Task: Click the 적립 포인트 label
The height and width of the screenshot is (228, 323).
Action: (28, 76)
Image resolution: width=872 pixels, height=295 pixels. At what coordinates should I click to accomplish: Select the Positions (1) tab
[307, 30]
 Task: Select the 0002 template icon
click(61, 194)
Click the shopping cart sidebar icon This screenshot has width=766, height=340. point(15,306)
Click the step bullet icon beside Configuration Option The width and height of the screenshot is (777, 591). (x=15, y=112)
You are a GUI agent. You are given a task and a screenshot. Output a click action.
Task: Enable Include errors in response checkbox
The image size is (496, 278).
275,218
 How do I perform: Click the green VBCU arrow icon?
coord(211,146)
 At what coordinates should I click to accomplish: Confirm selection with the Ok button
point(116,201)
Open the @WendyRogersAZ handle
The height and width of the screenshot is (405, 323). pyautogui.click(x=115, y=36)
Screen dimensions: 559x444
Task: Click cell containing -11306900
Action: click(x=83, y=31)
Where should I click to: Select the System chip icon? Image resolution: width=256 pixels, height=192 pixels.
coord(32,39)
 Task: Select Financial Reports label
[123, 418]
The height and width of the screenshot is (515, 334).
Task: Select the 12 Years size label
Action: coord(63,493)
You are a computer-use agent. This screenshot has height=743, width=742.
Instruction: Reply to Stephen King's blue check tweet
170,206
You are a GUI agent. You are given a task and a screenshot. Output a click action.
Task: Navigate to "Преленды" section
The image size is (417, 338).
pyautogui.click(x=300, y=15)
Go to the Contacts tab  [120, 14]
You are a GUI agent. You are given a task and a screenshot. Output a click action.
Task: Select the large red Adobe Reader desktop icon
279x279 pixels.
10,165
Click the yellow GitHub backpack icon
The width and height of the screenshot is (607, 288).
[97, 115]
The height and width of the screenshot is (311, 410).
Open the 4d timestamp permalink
━━━━━━━━━━━━━━━━━━━━
### REQUIRED WORK
Show the lines above that include "This".

### WRITTEN REPLY
Click the shopping cart sidebar icon This screenshot has width=766, height=340. point(15,306)
You are a computer-use agent. This screenshot has height=743, width=742.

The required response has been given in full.